What will be everyone else’s response when people move out of the disaster-prone coasts? As time and climate change go on, the number of people who lose their livelihoods or are killed or displaced during the annual hurricane season will increase in magnitude but decrease in perceived newsworthiness. More people will be affected, and those unaffected will care less. It’s already what we do. I had discussed in an earlier column that coastal residents in places like Florida will have to bite the bullet and move. That will most likely start happening too late, but eventually residents will have no choice.
Then the response begins. When it happens, there will be a large flock of people — some from the U.S., and ideally some foreign — to the inland U.S. The question is about how the U.S. will handle it. Climate change is officially a direct security threat to the United States, and, one day, the country will have to address it.

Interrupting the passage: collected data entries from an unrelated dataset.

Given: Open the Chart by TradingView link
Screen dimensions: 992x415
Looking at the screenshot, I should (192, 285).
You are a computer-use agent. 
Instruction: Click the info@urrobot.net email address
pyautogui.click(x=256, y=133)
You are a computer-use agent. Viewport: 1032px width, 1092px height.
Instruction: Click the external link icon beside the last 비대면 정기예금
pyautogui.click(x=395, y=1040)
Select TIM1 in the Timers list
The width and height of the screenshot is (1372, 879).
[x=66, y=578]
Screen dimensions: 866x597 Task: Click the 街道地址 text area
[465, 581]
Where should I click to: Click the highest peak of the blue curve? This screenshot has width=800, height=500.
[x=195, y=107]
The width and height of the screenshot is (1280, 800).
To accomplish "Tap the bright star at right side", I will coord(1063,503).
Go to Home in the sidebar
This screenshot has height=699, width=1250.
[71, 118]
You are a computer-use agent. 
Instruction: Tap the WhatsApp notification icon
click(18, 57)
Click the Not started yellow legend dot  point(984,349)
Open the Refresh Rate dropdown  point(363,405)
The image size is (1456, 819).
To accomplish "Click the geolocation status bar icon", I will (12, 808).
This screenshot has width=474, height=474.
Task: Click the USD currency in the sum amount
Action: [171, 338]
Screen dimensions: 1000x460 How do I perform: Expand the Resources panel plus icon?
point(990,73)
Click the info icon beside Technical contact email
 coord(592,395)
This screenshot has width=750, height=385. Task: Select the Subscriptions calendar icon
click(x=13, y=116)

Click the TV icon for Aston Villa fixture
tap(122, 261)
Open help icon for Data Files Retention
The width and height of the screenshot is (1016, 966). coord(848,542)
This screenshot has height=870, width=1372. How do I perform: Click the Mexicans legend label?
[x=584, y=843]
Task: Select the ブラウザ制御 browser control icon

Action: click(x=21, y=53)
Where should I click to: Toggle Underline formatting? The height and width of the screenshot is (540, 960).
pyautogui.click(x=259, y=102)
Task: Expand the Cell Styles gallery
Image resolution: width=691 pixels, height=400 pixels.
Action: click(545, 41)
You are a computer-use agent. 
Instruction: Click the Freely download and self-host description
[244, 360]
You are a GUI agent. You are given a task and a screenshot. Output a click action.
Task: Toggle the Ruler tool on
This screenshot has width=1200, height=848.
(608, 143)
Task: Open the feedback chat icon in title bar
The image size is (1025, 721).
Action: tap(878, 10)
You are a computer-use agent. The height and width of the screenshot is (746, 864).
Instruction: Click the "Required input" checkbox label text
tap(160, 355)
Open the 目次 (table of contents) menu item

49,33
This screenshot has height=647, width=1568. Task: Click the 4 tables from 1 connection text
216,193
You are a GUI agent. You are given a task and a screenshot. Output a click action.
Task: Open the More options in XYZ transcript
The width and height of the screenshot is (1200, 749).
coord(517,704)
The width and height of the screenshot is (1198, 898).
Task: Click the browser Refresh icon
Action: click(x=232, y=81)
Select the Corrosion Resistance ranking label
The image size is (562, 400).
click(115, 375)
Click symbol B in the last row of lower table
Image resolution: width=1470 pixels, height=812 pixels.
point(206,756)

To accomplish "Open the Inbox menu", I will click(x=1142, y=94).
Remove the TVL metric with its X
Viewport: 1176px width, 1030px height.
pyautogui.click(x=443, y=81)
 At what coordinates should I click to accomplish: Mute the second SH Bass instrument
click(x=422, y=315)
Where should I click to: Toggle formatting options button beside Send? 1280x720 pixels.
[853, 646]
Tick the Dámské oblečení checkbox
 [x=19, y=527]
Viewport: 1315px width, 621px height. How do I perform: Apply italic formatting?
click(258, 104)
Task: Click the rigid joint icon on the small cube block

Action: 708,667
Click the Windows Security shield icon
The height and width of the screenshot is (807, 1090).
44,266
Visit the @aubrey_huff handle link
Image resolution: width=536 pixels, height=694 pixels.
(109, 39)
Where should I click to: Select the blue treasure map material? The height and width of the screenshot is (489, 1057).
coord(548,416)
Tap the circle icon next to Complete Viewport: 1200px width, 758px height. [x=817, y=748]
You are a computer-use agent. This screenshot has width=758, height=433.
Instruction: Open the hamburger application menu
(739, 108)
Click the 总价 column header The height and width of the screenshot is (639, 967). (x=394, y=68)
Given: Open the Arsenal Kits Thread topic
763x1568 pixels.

If people move inland from Martha’s Vineyard or Nantucket, where Dorian is liable to affect, they will be able to find alternatives without a problem. For further context, have fun on Nantucket Zillow. But if less-affluent and vulnerable people from Jacksonville, Florida or New Orleans should move inward, there may be pushback. They will not be able to afford and establish their own inland enclaves. If I’ve learned anything at college, it’s that there can be culture clashes between those who are from cities and those who are not.
We also need to mix in the possibility of hosting coast dwellers from the Caribbean, like the Bahamians devastated by Dorian. President Trump has already made his sentiments clear: he believes in a firm “no” to welcoming Bahamians to the U.S., using some infallible “Bad Hombres” logic: “I don’t want to allow people that weren’t supposed to be in the Bahamas to come into the United States, including some very bad people and some very bad gang members and some very, very bad drug dealers.”
Not coherent, but at least no guesswork required.
Both poor Americans and poor foreign nationals moving to inland U.S. will likely experience friction upon integration. Landlocked U.S. is already significantly more racially homogeneous than the southern and southeastern coasts. Racism is especially unforgiving to those without the choice to escape by moving. Maybe climate migrations will effect new cultural landscapes, like the Gold Rush and San Francisco’s Chinatown. The transition could be slow, and it could hurt.
Welcoming coastal people to safer inland areas should happen without question. People don’t deserve to lose everything just based on where they live. If they refuse to evacuate, that’s a different matter. We need to keep in the backs of our mind a preemptive levee possible discrimination against future communities seeking refuge from climate change.